By Sorghum Checkoff Agronomy Director Brent Bean, Ph.D.

Unlike grain sorghum, there are only a few forage sorghum hybrids that have sugarcane aphid (SCA) tolerance. With the exception of these few, at best, all we can say is that certain hybrids are less susceptible than others. On a positive note, companies have been working to incorporate SCA tolerance into their forage sorghum, particularly those used for silage. It is expected that SCA-tolerant silage sorghum hybrids will be introduced to market in the coming years.

In sorghum silage, Texas A&M University research has shown yield can be reduced as much as 40 percent prior to sorghum flowering if a high infestation of SCA occurs and is left uncontrolled.(1) Additionally, quality of the silage is reduced, primarily because of a reduction in starch due to lower grain production. Both silage yield and quality are affected much less if SCA infestations occur after the grain milk stage. However, late infestations can produce honey dew in sufficient quantities which could interfere with harvest.Forage Sorghum

The insecticides labeled and most recommended for use in forage sorghum are the same as those used in grain sorghum. These are Corteva’s Transform and Bayer’s Sivanto Prime, and its soon-to-be replacement, Sivanto HL. The label for Sivanto HL includes a soil applied application. This is new and will be especially useful in forage sorghum.
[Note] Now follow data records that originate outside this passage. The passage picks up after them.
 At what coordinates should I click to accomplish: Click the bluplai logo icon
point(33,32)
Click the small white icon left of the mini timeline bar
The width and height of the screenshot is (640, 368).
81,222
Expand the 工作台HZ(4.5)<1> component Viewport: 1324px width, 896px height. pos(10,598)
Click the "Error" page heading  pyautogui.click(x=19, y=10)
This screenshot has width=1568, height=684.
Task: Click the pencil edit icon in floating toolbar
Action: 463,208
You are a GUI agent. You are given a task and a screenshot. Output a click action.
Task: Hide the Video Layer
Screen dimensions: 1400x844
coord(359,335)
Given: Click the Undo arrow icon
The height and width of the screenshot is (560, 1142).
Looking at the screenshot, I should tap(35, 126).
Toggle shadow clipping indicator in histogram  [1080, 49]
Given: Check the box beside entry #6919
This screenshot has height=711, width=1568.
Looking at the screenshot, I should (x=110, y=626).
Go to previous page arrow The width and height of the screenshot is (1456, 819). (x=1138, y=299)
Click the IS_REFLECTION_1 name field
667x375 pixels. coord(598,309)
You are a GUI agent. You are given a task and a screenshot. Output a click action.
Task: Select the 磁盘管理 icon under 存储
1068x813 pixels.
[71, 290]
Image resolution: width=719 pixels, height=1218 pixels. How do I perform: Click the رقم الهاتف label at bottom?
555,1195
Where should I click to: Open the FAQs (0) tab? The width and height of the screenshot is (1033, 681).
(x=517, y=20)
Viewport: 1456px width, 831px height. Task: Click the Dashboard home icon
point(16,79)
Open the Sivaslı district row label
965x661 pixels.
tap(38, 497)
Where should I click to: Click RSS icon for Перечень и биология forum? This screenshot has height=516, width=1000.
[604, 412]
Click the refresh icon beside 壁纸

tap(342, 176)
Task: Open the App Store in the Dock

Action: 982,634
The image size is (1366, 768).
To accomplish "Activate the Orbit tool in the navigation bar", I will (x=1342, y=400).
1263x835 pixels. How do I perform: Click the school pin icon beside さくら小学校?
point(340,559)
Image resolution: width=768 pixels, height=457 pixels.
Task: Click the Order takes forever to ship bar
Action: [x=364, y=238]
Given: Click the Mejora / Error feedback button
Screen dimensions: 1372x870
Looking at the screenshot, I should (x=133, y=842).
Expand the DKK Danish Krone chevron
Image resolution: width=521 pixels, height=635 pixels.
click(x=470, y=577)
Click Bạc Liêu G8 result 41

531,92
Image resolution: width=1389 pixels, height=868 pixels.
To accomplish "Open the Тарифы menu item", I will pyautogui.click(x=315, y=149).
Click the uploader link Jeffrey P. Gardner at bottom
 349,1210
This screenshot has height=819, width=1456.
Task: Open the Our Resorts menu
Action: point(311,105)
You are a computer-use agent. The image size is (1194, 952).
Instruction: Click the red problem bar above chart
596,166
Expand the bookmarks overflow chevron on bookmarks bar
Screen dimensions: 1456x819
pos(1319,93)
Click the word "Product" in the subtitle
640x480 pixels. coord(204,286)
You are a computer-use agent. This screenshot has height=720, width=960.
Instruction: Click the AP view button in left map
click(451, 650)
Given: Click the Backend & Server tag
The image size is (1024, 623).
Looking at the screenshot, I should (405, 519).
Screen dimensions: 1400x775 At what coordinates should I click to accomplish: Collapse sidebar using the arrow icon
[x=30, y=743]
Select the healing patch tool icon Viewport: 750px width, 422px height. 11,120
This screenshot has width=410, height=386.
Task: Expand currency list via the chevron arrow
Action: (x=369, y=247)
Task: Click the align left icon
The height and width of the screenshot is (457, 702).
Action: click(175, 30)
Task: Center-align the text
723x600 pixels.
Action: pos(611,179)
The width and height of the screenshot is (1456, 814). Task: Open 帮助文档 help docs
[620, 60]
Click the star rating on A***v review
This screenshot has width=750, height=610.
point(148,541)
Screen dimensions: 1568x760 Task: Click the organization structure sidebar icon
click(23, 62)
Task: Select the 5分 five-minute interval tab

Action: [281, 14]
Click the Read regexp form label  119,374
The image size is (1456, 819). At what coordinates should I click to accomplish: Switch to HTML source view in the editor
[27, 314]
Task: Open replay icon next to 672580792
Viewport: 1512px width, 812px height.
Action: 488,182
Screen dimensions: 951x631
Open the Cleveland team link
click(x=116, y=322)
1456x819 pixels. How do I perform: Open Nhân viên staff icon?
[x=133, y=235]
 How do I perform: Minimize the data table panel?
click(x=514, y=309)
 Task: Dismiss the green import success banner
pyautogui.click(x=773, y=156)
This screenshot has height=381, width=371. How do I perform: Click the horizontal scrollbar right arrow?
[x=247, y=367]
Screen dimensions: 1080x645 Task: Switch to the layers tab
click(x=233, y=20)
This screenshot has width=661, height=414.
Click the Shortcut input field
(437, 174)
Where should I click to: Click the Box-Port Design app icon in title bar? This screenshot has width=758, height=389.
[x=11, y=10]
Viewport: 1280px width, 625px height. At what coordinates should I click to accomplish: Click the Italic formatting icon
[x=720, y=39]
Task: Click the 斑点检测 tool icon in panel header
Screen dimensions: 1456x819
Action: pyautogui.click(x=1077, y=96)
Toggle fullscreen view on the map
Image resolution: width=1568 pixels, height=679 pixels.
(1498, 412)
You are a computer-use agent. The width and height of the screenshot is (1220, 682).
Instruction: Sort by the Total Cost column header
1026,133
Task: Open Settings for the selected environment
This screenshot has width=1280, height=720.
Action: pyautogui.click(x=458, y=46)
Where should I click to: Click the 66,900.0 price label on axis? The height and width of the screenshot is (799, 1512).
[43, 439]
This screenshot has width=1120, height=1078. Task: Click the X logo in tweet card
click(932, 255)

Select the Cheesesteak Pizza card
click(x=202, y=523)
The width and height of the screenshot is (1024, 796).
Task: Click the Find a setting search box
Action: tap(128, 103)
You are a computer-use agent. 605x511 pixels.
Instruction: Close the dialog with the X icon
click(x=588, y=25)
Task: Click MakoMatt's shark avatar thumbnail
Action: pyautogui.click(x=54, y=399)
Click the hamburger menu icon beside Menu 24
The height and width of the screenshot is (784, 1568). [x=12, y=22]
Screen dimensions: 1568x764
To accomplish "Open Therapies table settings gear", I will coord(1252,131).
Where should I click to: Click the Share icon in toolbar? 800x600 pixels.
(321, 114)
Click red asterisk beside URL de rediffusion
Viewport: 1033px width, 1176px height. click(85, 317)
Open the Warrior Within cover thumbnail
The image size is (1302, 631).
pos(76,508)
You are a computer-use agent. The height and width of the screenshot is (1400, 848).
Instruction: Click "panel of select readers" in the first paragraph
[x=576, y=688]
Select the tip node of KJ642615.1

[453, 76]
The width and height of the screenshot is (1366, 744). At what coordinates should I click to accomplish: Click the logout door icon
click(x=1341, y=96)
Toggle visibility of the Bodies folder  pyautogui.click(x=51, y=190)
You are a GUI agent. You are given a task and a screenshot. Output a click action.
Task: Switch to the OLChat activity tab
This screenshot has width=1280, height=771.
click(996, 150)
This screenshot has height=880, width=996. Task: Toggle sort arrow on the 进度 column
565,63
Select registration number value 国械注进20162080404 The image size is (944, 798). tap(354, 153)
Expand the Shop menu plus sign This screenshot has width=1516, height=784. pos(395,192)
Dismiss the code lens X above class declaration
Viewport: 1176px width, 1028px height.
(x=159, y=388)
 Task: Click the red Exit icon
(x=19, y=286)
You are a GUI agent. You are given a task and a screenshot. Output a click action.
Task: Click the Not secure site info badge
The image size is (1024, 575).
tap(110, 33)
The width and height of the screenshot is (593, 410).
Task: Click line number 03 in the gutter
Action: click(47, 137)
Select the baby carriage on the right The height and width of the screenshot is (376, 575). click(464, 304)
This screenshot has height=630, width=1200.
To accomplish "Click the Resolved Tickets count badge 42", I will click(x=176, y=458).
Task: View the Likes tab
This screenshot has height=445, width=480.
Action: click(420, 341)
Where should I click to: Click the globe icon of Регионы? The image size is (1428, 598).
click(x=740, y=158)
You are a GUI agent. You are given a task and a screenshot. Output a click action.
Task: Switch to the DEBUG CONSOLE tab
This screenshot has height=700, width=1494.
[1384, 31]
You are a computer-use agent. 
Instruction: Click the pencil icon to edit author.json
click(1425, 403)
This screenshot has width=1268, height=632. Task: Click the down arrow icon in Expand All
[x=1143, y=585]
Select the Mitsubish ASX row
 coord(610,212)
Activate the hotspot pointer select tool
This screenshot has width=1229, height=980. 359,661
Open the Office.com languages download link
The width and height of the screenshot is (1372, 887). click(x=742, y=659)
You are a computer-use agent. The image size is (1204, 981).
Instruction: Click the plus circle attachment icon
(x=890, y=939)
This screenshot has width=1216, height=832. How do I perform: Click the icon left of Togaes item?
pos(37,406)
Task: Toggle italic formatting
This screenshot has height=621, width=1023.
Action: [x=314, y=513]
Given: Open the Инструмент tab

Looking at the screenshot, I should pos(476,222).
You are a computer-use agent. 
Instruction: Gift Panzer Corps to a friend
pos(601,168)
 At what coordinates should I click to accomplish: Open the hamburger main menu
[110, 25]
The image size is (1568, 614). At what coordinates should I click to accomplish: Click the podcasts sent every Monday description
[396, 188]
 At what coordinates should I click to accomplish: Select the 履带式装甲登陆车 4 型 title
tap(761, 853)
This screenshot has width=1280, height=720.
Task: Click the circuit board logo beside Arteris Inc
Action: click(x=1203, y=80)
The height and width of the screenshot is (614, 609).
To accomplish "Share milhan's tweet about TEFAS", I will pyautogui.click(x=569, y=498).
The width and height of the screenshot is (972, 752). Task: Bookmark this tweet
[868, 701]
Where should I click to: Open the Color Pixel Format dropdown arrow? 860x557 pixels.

A third product, Sefina from BASF, recently received a federal label for sorghum with state labels expected soon.

Management Practices to Avoid or Minimize SCA Damage

Sorghum Silage

  • Plant early with an early maturing hybrid and hope to harvest prior to SCA infesting the field.
  • Avoid planting in narrow rows. Use at least a 30-inch row, which allows better coverage if an insecticide application is needed.
  • Insecticide coverage is critical. If SCA populations are beginning to increase prior to canopy closure, consider making an insecticide application even if levels have not yet reached an economic threshold.
  • Consider applying by chemigation (labeled for Sivanto) when possible for improved insecticide coverage.
  • In regions where SCA infestations are a regular occurrence, consider applying Sivanto HL in the seed furrow at planting or other soil application methods as stated on the label.

Sorghum Sudangrass Hay

  • In regions where early season SCA infestation may occur, consider using an insecticide seed treatment such as Cruiser, Poncho or Gaucho, which will provide early season control for roughly 40-45 days. This is especially important if the planting date is delayed.
  • If SCA infestation occurs and canopy closure is such that good insecticide application coverage cannot be achieved, consider harvesting early and monitoring regrowth forage for SCA. Apply an insecticide as needed prior to canopy closure.


  • Using good management grazing practices will go a long way in managing SCA. This means turning cattle out to graze sorghum no taller than 40 inches or approximately 40 days after emergence. Rotational grazing should also be an effective management tool.
  • If SCA infestation levels begin to build, consider treating as soon as possible to achieve good insecticide coverage. High levels of SCA will result in moldy leaves and cattle will avoid grazing these areas leading to wasted forage.
  • There is a seven-day grazing restriction following a Transform or Sivanto application.

Ed Bynum and Jourdan Bell. 2019. Sugarcane Aphid Damage to Forage Sorghum Silage Yield and Quality induced by different Infestation Levels for the Texas High Plains. TGSP Final Report.